| DOCUMENT TEXT |
--- --- ---

By Kennedy O’Dell
The U.S. Census Bureau’s Small Business Pulse Survey provides weekly insight into the condition of the country’s small business sector as this unprecedented economic crisis evolves. This analysis primarily covers data from August 16th to August 22nd, the first week of the data’s return since late July.
Here are six things we learned about the small business economy last week:
- The Delta variant’s surge has erased all progress on small business recovery expectations made during the spring and early summer. After improving from February to May and stabilizing through the summer, recovery expectations took a turn for the worst in August. The share of small businesses expecting a return to normal operations to take six months or longer rose almost seven percentage points, from 32.5 to 39.1 percent from mid-July to mid-August. To put the backslide in perspective, that matches the recovery expectations in March, representing a loss of almost five months of progress on the metric. The share of businesses reporting a return to normal operations backslid as well. Troublingly, the share of survey respondents who do not believe their business will return to its normal level of operations at all moved above 10 percent for the first time since June 2020.
- The share of businesses reporting a decline in revenues is at its highest point since early March. The broader economic situation for small businesses has noticeably worsened since mid-July, with almost a quarter of small businesses reporting a decrease in revenues the week of August 16th. Likewise, the share reporting increases in revenue fell.
- There’s an emerging relationship between vaccination rates and short term economic pain for small businesses that wasn’t present in July. It appears that the relationship between short term economic distress, proxied here by the share of businesses reporting decreasing revenues in a given week, and state level vaccination rates may be changing. Growing shares of small businesses are reporting revenue losses across the country, but many states with lower vaccination rates appear to be registering the greatest distress on this indicator for the week of August 18th. Other structural factors like local economic orientation and supply chain issues are also driving distress, and more weekly observations will be needed to confirm whether a new relationship between vaccination rates and small business health is emerging.
- The share of small businesses requiring proof of COVID vaccination before employees come to work jumped several percentage points in the last month. Nine percent of small businesses required employees to have proof of COVID-19 vaccination before physically coming to work the week of August 16th, up from 5.5 percent the week of July 12th. The share of businesses requiring a negative COVID test before physically coming to work also rose, up to 8.5 percent from 4.7 percent in the week of July 12th. The top four sectors that required employees to provide proof of COVID vaccination before returning to work were health care and social assistance (15.8 percent of surveyed small businesses), information (12.1 percent), education (11.5 percent), and accommodation and food services (11.5 percent).
- Rapidly shifting fortunes in the accommodation and food services sector are an ominous sign for the small business recovery. Perhaps the most responsive sector to the summer’s fledgling recovery was the accommodation and food services sector. In mid-July the sector led on hiring, with 18.2 percent of small businesses in the sector reporting adding employees in a given week, comfortably outpacing the11.9 percent that reported trimming headcount. By mid-August, the situation had reversed, and the accommodation and food services sector led on layoffs. Only 10.5 percent of businesses in the sector reported adding employees while 18.8 percent reported cutting them the week of August 16th.
- Supply chain pressures on small businesses have only worsened since July, with four out of ten small businesses reporting domestic supplier delays. Supply chain issues for small businesses worsened from July to August across all industries. Around 43 percent of small businesses reported experiencing domestic supplier delays the week of August 16th, while 24.5 percent reported delays in delivery to customers and 17.5 percent reported foreign supplier delays. In total, only 50.6 percent of small businesses reported operating without some kind of production or supply difficulty. Domestic supplier delays are up 15 percentage points from the start of the year and up almost four percentage points from mid-July.

--- --- ---

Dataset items
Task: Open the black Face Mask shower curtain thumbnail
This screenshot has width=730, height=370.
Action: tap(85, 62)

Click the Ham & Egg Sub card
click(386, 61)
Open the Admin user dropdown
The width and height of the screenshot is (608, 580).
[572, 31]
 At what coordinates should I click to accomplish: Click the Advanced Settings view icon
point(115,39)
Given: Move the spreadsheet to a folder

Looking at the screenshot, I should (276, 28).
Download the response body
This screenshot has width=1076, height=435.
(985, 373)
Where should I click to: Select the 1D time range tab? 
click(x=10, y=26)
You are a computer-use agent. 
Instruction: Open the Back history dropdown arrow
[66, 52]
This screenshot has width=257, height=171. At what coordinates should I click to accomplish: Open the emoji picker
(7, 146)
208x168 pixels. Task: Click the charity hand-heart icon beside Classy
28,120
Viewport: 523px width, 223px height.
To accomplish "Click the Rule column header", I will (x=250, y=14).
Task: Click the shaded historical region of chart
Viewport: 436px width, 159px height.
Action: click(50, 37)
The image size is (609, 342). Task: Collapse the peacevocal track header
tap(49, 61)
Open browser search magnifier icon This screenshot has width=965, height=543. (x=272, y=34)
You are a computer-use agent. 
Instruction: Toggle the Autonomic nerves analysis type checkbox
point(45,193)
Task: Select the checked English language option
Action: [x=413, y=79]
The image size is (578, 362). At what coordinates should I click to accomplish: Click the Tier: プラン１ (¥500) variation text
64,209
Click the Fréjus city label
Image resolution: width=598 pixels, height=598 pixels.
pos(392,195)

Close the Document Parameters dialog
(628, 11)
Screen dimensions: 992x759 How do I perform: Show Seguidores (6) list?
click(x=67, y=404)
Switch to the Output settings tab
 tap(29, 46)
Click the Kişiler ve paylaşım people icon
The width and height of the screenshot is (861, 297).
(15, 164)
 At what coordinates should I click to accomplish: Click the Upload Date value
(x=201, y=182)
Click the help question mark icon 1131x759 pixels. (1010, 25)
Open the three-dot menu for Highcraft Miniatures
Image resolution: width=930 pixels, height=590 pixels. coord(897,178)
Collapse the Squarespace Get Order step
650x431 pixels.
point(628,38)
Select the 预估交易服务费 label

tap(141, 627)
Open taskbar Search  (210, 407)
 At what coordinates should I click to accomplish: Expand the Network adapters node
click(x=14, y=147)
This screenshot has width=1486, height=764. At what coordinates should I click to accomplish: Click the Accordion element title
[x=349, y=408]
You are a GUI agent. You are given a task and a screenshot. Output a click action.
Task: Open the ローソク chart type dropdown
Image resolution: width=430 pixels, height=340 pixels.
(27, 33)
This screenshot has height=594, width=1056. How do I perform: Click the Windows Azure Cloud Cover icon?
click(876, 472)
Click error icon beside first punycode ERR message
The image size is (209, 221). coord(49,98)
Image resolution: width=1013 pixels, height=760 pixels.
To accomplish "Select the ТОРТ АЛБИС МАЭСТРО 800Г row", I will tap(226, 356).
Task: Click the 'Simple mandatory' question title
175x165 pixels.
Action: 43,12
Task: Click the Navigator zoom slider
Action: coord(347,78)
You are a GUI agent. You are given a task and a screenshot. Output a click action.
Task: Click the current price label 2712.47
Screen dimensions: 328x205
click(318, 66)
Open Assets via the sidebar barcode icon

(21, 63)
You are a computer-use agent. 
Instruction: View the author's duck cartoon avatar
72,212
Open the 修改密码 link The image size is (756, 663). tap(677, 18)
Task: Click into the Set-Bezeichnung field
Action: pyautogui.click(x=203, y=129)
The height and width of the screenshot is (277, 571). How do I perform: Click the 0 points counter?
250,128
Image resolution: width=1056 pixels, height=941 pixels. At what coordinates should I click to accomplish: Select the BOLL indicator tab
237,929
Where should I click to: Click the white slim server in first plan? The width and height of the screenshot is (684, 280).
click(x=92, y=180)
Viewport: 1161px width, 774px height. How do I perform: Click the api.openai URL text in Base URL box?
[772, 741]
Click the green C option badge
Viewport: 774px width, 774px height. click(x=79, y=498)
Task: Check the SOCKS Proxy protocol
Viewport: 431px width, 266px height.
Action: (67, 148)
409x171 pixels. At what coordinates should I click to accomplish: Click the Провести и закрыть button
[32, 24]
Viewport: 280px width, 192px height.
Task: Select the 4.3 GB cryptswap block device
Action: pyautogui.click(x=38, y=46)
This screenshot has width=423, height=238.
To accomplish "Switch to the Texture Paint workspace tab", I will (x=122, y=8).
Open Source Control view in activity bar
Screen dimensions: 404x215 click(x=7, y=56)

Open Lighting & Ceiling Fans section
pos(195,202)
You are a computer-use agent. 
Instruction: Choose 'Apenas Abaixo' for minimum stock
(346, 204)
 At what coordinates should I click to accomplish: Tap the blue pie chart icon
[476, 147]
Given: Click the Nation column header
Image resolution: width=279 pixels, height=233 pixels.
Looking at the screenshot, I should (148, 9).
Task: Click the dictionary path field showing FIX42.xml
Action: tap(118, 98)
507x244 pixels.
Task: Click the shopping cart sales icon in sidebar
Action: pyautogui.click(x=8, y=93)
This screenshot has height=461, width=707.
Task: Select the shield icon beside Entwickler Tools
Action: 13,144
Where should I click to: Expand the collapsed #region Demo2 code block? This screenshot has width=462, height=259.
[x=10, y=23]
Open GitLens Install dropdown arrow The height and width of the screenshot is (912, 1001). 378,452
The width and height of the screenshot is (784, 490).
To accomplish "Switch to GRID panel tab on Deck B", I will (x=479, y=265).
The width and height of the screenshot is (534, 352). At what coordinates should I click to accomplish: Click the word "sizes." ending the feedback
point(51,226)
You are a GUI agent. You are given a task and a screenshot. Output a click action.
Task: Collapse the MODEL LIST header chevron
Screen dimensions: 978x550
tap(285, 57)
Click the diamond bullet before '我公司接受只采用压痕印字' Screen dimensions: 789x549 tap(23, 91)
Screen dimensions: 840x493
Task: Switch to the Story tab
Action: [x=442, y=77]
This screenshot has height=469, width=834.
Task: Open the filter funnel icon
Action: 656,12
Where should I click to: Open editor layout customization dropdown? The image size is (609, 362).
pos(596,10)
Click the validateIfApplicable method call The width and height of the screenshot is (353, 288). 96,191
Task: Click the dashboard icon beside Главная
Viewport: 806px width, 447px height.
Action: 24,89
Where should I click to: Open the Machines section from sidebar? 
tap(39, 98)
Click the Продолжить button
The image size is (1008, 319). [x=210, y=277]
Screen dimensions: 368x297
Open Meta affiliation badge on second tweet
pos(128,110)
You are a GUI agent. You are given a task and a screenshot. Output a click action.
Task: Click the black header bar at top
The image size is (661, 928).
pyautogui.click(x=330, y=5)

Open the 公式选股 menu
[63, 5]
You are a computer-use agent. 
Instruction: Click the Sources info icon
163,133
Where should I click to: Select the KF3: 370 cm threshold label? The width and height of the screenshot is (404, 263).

--- --- ---

| WHAT IS EXPECTED |
Repeat word for word the passage of the small business survey analysis that begins at the words "- The share of small" and stops after the words "services (11.5 percent).".

| EXPECTED ANSWER |
- The share of small businesses requiring proof of COVID vaccination before employees come to work jumped several percentage points in the last month. Nine percent of small businesses required employees to have proof of COVID-19 vaccination before physically coming to work the week of August 16th, up from 5.5 percent the week of July 12th. The share of businesses requiring a negative COVID test before physically coming to work also rose, up to 8.5 percent from 4.7 percent in the week of July 12th. The top four sectors that required employees to provide proof of COVID vaccination before returning to work were health care and social assistance (15.8 percent of surveyed small businesses), information (12.1 percent), education (11.5 percent), and accommodation and food services (11.5 percent).